» Work instruction:
Across the listing below, work out how many lines include the word "computer". Give the number alone.
:: Records shown ::
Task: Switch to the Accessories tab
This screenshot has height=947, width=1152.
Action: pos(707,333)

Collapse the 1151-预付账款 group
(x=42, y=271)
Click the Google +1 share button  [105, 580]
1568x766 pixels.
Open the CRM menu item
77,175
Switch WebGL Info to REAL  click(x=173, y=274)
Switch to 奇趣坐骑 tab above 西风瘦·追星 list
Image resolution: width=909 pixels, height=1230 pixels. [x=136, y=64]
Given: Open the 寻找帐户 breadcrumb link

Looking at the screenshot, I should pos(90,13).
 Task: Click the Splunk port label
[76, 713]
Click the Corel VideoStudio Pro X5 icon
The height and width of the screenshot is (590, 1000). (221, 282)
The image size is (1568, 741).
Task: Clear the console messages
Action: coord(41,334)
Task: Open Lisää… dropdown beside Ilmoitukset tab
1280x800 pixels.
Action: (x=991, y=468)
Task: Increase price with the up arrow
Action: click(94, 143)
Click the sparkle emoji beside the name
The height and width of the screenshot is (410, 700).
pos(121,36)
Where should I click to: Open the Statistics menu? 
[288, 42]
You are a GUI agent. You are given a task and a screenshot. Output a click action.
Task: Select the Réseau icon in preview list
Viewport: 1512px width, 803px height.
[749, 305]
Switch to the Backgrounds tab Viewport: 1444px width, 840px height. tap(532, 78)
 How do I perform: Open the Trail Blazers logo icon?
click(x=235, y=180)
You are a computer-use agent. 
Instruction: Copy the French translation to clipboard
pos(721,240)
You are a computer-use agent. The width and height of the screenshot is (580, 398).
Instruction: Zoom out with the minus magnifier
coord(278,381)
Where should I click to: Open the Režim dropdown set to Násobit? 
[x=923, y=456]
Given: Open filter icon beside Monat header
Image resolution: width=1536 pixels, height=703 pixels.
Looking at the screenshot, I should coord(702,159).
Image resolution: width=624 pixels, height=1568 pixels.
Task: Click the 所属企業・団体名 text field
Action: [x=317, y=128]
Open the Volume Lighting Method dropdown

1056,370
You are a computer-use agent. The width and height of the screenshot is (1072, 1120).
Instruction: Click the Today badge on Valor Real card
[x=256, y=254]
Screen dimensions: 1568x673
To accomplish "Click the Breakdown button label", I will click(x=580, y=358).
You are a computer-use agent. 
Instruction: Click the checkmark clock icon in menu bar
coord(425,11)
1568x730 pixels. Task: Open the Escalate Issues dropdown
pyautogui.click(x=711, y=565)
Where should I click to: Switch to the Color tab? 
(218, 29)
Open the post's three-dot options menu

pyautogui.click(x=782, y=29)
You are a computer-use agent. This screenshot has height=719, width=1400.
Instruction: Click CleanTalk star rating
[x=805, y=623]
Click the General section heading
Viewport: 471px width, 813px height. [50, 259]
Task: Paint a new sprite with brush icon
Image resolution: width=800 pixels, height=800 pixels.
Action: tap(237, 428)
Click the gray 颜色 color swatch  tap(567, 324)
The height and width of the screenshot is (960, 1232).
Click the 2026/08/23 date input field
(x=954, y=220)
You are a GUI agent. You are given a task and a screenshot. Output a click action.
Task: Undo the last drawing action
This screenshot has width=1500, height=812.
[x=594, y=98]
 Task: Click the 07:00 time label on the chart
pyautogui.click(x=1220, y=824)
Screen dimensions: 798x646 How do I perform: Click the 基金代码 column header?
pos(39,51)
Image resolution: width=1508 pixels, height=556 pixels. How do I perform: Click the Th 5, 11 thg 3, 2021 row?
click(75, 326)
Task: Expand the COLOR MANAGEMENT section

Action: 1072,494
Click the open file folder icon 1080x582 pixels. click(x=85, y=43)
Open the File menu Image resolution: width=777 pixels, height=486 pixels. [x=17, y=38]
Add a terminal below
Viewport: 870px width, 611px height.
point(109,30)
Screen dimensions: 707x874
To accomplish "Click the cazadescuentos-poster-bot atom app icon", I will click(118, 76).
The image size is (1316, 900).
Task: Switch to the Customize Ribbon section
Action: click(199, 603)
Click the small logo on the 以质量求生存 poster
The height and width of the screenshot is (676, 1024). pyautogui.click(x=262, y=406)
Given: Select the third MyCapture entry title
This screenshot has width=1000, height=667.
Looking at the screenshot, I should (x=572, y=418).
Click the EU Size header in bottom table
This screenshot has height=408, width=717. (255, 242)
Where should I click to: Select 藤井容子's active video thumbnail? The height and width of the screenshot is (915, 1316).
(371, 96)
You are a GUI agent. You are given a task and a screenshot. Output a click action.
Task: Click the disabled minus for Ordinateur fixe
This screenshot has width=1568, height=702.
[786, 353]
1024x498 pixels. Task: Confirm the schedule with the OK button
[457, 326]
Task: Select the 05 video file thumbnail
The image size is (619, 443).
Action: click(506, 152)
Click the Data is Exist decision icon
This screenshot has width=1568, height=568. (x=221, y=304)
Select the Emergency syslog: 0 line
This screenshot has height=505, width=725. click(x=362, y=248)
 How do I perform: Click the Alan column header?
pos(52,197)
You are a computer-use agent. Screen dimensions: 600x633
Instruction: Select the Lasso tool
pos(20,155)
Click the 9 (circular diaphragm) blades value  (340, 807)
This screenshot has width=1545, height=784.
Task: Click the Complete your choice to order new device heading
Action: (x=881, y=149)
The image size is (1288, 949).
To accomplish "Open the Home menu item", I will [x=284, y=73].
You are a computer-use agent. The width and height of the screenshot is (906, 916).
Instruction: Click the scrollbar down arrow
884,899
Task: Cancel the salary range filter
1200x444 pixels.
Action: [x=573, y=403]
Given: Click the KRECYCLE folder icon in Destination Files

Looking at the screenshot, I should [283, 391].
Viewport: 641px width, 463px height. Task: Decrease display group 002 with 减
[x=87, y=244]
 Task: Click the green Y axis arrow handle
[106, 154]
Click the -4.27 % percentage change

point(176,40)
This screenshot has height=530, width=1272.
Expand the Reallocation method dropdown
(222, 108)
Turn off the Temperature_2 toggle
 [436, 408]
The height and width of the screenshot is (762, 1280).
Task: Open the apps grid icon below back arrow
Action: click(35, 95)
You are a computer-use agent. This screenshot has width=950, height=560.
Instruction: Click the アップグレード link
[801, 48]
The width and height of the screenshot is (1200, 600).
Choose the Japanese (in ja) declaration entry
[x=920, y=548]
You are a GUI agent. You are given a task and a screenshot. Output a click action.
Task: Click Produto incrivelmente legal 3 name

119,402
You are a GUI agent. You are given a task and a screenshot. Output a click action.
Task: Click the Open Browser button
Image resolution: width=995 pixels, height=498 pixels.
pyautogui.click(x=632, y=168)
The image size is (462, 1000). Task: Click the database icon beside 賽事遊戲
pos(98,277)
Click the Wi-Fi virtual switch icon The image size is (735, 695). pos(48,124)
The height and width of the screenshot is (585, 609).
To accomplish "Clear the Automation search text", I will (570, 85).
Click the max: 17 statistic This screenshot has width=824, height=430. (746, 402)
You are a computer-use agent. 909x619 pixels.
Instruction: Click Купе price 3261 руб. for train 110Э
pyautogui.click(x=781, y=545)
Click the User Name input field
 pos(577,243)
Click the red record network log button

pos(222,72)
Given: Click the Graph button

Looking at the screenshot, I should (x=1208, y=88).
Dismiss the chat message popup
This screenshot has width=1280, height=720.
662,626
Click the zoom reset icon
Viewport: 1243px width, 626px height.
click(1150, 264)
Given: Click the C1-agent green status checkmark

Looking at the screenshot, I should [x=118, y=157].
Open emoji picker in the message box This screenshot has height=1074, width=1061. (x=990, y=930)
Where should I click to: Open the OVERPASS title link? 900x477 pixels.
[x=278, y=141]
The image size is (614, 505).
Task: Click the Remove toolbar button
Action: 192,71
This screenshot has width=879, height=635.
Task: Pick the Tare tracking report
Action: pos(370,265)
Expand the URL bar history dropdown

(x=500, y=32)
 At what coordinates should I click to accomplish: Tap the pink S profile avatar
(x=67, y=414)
:::
» Finished exercise:
9